(Beginning of Given information)

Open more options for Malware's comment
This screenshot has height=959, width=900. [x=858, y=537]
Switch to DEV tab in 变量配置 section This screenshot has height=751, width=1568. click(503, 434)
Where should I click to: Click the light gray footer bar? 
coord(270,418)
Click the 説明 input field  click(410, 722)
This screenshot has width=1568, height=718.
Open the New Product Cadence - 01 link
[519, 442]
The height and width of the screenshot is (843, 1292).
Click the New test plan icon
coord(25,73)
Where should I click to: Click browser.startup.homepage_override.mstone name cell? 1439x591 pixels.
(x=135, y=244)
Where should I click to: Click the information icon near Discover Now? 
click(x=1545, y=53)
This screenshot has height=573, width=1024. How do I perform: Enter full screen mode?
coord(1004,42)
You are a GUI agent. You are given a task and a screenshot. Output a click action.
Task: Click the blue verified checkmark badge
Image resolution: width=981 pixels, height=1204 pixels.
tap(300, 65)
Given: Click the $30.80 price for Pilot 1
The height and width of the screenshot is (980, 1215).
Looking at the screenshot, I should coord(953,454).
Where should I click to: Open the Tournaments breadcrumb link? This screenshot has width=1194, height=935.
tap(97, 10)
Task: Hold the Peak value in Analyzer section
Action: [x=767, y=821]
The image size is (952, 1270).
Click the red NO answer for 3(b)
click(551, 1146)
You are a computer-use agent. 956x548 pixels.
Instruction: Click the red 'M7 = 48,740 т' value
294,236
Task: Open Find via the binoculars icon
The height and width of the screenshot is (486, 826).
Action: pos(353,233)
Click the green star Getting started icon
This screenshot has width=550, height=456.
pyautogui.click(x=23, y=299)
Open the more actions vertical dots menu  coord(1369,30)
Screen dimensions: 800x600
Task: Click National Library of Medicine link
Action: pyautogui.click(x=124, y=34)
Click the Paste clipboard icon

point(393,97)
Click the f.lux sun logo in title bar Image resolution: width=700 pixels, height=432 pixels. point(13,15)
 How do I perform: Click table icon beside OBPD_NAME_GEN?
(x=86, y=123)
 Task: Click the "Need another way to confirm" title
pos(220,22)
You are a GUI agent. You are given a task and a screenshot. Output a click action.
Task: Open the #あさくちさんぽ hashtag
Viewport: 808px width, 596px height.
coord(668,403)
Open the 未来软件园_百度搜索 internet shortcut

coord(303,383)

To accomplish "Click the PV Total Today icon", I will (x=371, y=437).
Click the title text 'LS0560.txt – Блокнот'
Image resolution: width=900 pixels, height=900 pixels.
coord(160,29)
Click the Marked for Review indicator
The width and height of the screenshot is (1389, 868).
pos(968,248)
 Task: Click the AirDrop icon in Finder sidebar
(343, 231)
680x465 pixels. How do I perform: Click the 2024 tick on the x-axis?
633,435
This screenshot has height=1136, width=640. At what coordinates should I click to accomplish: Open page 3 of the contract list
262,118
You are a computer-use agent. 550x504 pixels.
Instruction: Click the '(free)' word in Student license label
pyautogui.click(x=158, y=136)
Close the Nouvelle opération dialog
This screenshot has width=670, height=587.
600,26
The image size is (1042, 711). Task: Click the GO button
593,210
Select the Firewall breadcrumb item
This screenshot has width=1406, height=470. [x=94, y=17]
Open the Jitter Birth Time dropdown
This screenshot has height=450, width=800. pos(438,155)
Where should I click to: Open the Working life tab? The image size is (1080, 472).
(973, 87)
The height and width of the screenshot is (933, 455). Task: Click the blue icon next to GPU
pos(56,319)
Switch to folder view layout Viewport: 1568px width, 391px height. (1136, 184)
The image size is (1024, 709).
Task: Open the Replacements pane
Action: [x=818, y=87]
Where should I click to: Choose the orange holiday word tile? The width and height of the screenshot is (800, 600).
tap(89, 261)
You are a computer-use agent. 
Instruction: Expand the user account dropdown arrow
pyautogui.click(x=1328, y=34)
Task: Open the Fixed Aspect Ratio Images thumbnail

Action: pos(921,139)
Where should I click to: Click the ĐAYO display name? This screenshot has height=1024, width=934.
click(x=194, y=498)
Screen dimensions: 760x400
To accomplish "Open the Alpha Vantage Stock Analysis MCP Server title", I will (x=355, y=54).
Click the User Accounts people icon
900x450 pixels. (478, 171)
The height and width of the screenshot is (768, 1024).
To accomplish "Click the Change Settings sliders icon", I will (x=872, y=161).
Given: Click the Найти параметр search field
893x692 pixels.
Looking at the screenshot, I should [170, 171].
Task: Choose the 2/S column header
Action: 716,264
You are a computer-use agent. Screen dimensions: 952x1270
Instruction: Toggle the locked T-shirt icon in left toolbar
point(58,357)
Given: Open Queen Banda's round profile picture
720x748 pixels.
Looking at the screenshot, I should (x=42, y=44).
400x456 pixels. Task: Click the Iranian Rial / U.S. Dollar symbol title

(End of Given information)

What you have to do
Whenever the word "field" appears in a line of the listing, report that line.

The answer
Click the 説明 input field  click(410, 722)
Given: Click the Найти параметр search field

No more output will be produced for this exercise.